OK, I've got a stream of, potentially, over 100 different event formats that I want to send into Splunk. Inside each event I specify the sourcetype I'd like splunk to use to process them - it's the only reliable way to determine the format of the rest of the fields, including such things as the timestamp and searchable fields.
They come in over a TCP port where they get a sourcetype of GENERIC. The stanzas in props.conf and transforms.conf then fire and correctly change the sourcetype to the one embedded in the event. But none of the rules I've tried coding to fire off of the now correctly set sourcetype will fire.
My conclusion after 2-3 days of poking around with Splunk and reading various questions and answers is that it's actually impossible.

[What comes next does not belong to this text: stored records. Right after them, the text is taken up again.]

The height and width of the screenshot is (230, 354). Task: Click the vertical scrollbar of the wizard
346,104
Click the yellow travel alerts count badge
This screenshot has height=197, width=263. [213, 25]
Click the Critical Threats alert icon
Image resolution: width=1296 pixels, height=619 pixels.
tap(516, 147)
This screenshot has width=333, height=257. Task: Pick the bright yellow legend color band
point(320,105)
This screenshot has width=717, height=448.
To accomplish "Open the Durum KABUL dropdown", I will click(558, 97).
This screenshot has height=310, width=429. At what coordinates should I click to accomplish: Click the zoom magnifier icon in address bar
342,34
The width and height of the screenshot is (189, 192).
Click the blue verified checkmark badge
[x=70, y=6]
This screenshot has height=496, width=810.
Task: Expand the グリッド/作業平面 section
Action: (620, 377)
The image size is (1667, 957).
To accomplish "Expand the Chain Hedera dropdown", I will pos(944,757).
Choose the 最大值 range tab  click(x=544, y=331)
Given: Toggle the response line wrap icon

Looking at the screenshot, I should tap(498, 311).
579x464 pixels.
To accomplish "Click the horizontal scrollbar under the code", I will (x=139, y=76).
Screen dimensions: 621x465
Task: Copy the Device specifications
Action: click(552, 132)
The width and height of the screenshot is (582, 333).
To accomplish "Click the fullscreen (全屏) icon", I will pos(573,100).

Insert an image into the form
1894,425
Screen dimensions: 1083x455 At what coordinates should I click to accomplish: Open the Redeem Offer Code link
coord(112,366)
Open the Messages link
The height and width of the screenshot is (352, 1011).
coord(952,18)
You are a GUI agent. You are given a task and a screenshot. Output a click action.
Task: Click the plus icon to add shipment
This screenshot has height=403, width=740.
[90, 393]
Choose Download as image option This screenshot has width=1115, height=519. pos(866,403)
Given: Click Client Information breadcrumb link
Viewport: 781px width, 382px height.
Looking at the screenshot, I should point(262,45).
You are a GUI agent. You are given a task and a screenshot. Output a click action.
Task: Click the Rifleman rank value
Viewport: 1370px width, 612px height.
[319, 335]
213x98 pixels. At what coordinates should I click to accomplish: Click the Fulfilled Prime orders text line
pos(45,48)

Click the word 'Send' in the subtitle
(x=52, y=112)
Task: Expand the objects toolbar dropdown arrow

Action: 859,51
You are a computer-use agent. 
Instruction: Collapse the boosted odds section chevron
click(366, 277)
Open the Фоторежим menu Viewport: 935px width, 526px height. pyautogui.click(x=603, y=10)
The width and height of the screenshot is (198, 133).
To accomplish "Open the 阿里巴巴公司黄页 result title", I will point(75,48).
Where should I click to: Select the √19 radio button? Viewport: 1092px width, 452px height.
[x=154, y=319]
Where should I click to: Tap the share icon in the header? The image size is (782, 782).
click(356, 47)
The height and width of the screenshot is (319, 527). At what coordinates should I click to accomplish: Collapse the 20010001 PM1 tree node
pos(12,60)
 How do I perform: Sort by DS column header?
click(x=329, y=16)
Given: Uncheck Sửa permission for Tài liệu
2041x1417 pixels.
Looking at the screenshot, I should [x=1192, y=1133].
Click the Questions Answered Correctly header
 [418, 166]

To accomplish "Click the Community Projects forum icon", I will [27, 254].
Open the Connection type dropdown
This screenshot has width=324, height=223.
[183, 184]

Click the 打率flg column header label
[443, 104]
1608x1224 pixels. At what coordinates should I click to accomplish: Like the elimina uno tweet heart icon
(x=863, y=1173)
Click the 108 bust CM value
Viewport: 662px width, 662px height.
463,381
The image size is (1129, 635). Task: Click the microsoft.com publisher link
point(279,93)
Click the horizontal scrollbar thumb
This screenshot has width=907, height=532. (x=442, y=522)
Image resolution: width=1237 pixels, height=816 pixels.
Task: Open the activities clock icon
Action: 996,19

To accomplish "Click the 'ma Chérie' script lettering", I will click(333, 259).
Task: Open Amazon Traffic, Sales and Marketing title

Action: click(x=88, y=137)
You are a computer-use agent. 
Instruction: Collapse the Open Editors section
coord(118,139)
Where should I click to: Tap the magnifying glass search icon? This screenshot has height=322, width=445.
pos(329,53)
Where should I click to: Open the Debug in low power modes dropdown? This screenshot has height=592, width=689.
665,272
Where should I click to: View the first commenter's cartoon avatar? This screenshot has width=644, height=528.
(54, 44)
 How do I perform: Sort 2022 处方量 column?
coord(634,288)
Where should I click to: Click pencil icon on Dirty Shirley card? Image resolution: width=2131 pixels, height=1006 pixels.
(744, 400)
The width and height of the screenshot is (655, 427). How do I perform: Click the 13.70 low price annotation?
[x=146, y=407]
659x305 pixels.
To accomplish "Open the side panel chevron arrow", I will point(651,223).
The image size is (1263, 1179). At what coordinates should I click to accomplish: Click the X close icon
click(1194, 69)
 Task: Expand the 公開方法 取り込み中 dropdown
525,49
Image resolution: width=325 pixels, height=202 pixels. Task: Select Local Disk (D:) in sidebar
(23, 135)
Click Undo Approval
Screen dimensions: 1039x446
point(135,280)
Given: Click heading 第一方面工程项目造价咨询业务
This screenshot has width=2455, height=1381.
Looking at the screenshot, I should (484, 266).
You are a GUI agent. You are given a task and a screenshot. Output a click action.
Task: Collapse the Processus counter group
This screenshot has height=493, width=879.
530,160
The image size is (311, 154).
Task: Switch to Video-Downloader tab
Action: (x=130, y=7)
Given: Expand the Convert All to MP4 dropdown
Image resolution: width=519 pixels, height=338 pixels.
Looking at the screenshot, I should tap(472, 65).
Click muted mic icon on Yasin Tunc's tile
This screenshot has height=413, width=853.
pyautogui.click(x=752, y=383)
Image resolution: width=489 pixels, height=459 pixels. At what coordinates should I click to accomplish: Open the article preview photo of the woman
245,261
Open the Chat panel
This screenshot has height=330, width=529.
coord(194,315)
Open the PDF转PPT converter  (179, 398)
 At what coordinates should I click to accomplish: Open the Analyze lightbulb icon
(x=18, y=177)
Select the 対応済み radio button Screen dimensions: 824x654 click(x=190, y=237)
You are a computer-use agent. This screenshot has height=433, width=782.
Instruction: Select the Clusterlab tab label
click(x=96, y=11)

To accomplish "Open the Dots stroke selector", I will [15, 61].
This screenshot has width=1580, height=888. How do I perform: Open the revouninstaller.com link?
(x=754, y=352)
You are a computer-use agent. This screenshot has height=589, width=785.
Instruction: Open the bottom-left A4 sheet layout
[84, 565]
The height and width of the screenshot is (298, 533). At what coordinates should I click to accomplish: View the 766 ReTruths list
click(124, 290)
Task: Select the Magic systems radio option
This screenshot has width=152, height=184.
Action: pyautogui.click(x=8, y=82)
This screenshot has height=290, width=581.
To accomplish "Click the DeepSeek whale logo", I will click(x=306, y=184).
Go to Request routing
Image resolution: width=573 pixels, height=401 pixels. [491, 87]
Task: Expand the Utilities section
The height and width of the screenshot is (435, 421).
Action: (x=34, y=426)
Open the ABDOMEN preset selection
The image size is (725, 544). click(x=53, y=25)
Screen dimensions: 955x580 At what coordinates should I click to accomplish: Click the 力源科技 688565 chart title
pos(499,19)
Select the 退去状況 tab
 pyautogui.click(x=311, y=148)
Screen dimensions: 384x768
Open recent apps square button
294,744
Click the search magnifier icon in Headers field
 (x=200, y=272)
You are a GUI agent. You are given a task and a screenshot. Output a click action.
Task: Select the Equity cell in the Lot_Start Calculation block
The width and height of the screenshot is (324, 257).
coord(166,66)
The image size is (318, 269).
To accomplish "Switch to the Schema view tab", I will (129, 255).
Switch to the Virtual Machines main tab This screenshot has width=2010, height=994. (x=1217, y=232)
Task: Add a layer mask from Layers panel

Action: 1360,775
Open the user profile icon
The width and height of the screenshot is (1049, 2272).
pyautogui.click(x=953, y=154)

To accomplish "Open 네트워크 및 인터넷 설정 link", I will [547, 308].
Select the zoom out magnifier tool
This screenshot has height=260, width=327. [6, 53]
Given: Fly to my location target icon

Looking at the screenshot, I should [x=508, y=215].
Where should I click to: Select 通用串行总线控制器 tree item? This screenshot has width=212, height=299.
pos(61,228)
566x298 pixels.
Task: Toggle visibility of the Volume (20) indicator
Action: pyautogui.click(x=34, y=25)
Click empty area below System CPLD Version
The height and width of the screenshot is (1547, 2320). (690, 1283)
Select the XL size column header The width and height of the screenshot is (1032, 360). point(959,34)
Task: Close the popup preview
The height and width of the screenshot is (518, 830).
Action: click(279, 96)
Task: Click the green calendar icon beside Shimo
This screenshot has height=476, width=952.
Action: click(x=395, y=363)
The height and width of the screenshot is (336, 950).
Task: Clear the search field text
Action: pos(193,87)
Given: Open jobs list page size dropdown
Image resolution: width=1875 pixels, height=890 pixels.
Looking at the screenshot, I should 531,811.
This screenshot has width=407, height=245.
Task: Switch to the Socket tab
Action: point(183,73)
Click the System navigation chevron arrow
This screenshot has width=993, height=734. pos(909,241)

Can someone confirm that this is due to Splunks design - basically the transforms that process the sourcetype changes are done to late in the process for it to go back and honor the timestamp and field extraction rules for the new sourcetype?
CLONESOURCETYPE=$1 in the sourcetype setting transform doesn't seem to work (and, even if it did, I suspect wouldn't inject the cloned event back into the processing flow early enough to make a difference). There's no way to trigger a specific transform based upon a REGEX match (and the best that could do is run CLONESOURCETYPE=FORMAT1).
So, really, is one TCP port per sourcetype the only way to get this to work?
Even the SDKs don't seem to be able to intercept events before they are indexed.
Guess I'm going to get the award for most unwieldy app ever - 100+ tcp port definitions 😞 😞 😞
The sourcetype override (TRANSFORMS-...) actually does happen after all the event processing steps such as Line Breaking, Timestamp Recognition etc, hence the event never actually gets to be processed with new sourcetype settings. The TRANSFORMS actually is the very last step before it's being sent to Index queue. So yes, your requirement is something that's not possible in Splunk natively due to it's design.
The other workaround that you may think of trying is to use syslog to have to event stream written to a file and then use custom script to read/process the event stream and re-write into separate files OR convert into some common format.
Ha! Logstash 😉 Should be able to get it to spit out multiple files that Splunk can then monitor. More efficient just to live with a horde of IP ports though...